Cal Cunningham for North Carolina Senate
By Bernie Quigley
For The Hill on 3/31/10
In the last 20 years North Carolina has had the churning experience of letting go of the old and finding itself again underneath; returning again to the place where it started, the Democratic Party. Something good happened when the urbane Harvard-educated lawyer and entrepreneur Mark Warner teaming up with the rustic Scotch-Irish warrior Jim Webb from the deep hills of western Virginia. This was a new and auspicious Democratic paradigm; and advanced management and excellence model with Southern characteristics.
It was Mudcat Saunder’s South; the old South, the new South, the same South coming into the republic and bringing with it heart and substance. It awakened in North Carolina when Kay Hagen clicked her ruby slippers and sent Elizabeth Dole back to Kansas in 2008. It advances again with Cal Cunningham’s run against Richard Burr for the Senate in North Carolina. Cunningham, a captain in the army reserves and an Iraq war veteran who won a Bronze Star for his efforts, brings authentic leadership to North Carolina. He has recently been endorsed by General Wesley Clark.
"Cal would be the first veteran of the wars in Iraq and Afghanistan to serve in the U.S. Senate. He would bring a veteran's unique perspective to policymaking in Washington,” said Clark.
When we were rearing our kids on our little farm in Tobaccoville, NC, the venerable Jesse Helms was our Senator. He came from the ‘50s and refused to let go. Like one of those old Japanese soldiers from World War II who refused to surrender and were still coming out of the jungle decades after the war had ended. But the South had already let go decades before and had joined the world, even led the world, while Jesse was still holding fast to the past. And in a monumental shift in sensibility my Baptist, Democrat precinct which had voted Democrat for 120 years, suddenly made a tectonic shift and 85% followed Jesse to the Republican party in the early 1980s.
But Warner and Webb returned it. They, with General Clark and a few others, brought a new face to the Democrats and a new face to the South, “a Democratic Team with Management Values.” Wesley Clark brought a uniform sense of honor, dignity, intelligence and duty to the country in the oldest tradition of the South and to the Democratic party. Like Hagan, Cunningham fits in this new model which forms an auspiciously rising paradigm and one which returns North Carolina back to its Democratic roots.
During 2008, Cunningham served as a military prosecutor in the Multi-National Corps-Iraq. During his tour, he was government counsel in the first court-martial of a contractor under military law since 1968. In addition to the Bronze Star Medal, he received the General Douglas MacArthur Award for his leadership.

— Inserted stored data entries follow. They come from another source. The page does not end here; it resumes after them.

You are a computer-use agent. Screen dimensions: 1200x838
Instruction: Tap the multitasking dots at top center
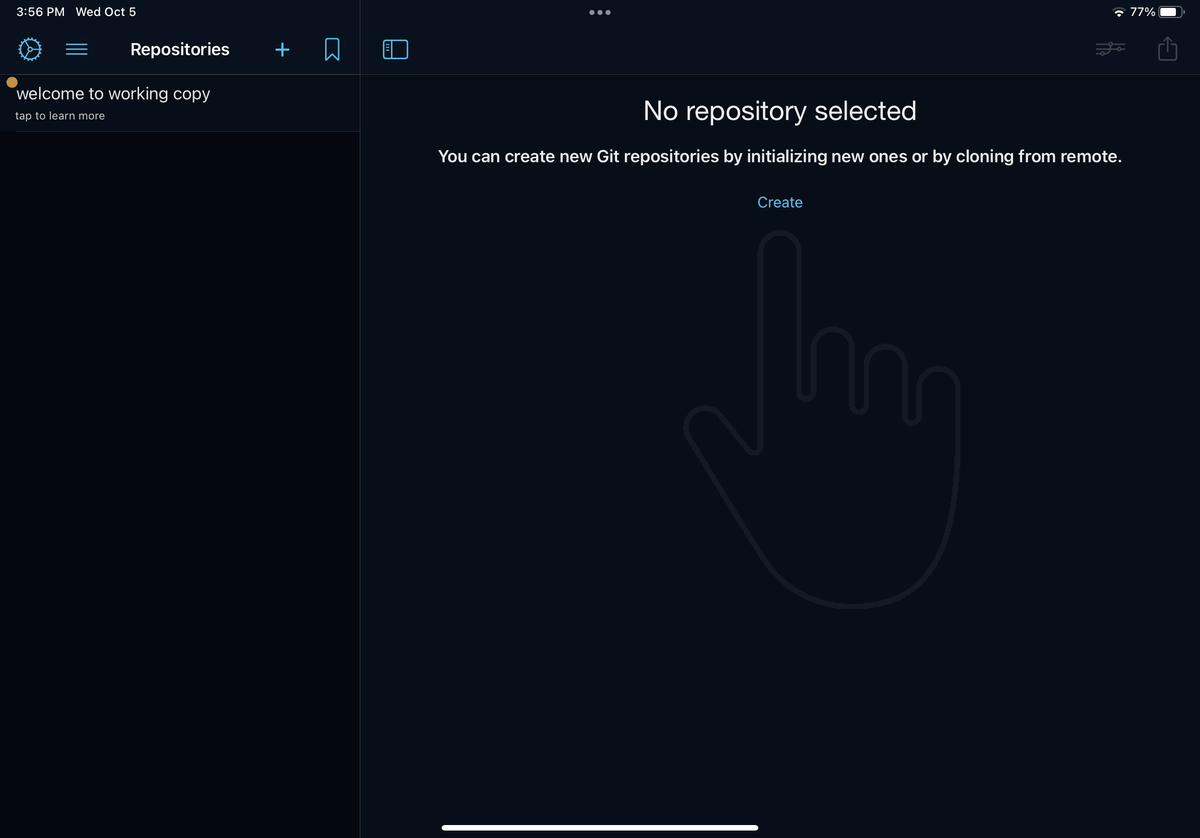pyautogui.click(x=600, y=12)
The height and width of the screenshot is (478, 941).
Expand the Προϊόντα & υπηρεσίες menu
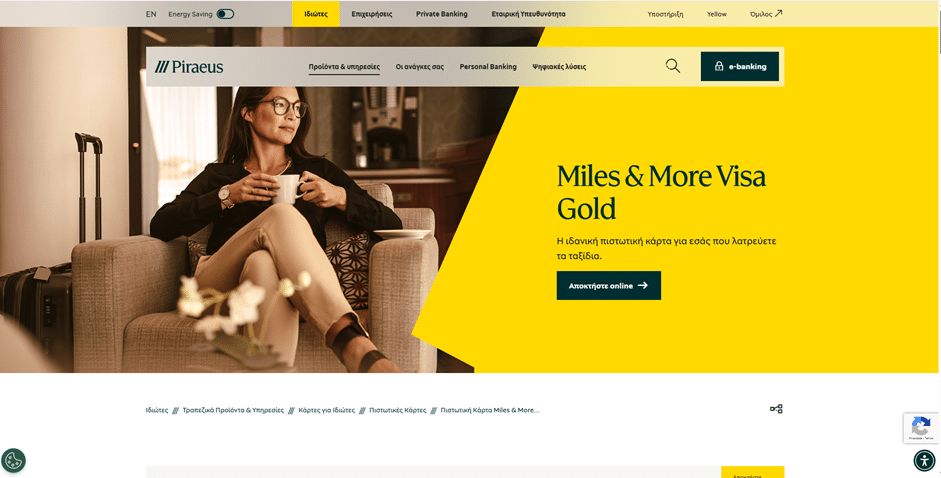(344, 67)
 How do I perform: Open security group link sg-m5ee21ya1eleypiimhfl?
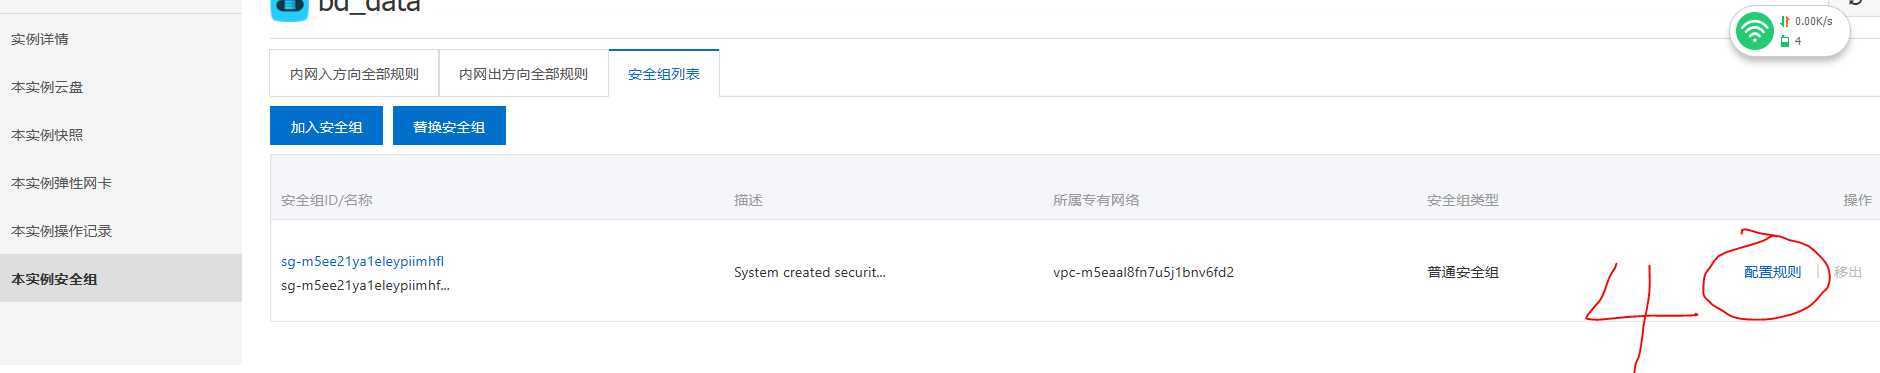[x=362, y=261]

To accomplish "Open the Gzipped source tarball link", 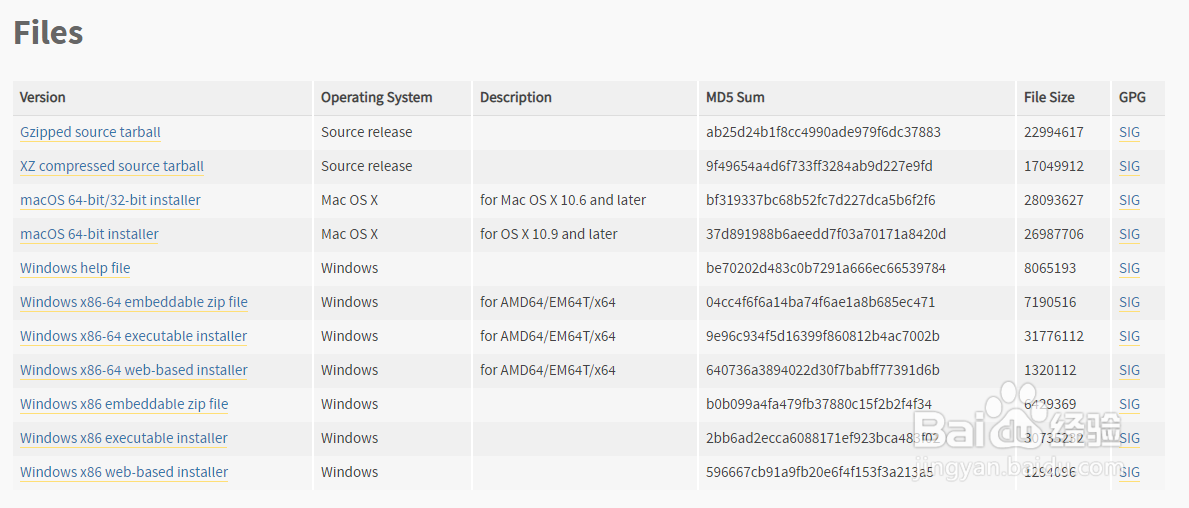I will (x=90, y=132).
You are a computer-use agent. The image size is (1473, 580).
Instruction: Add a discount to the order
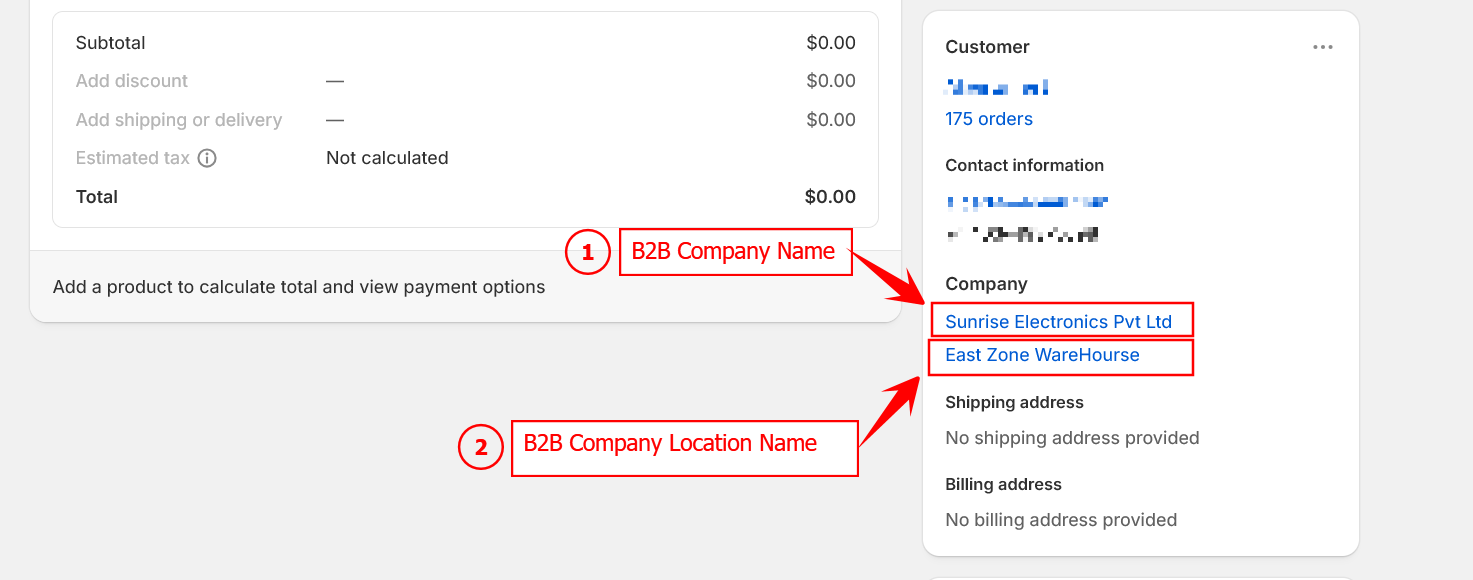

In November 2000, Cal was elected to the North Carolina State Senate, representing Davidson, Rowan and Iredell Counties. In the Senate, Cal worked on privacy legislation, campaign reform, the patient's bill of rights, the clean smokestacks bill, class size reductions, and preservation of farmland. He served as Vice Chairman of the Senate Judiciary Committee and on the Senate's education committees. He has since served on the Executive Committee of the North Carolina Democratic Party.